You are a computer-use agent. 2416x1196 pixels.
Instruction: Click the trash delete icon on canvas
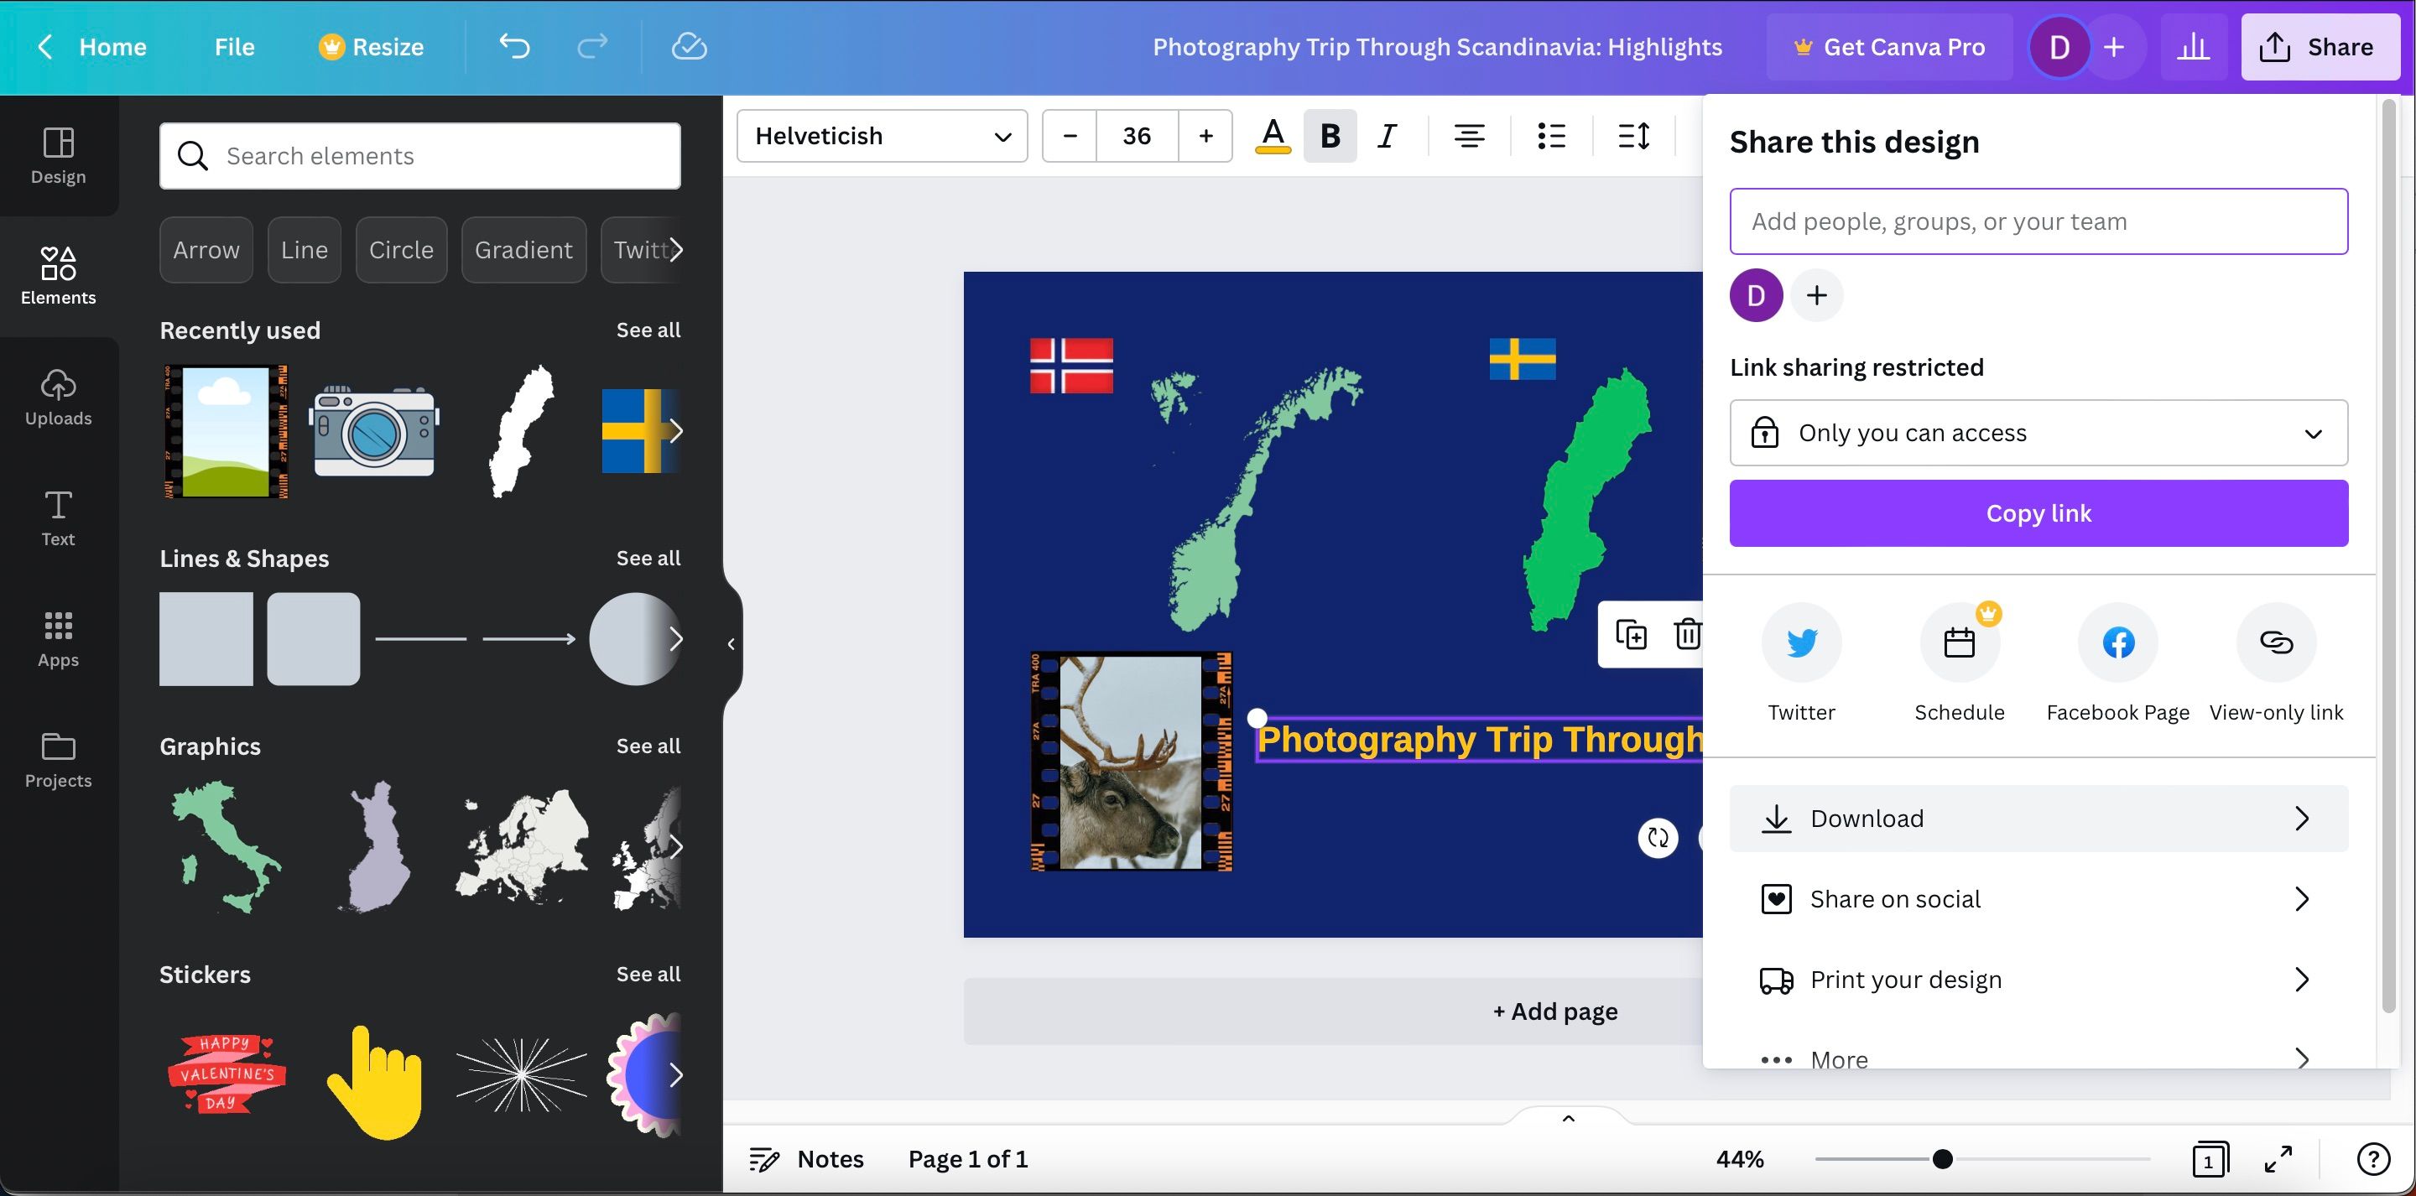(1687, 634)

========

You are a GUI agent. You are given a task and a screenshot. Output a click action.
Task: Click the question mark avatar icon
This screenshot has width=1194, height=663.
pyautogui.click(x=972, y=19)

========

WHAT YOU NEED TO DO:
Would you copy out every line in the records that includes the string "agent"?

ANSWER BOX:
You are a computer-use agent. 2416x1196 pixels.
You are a GUI agent. You are given a task and a screenshot. Output a click action.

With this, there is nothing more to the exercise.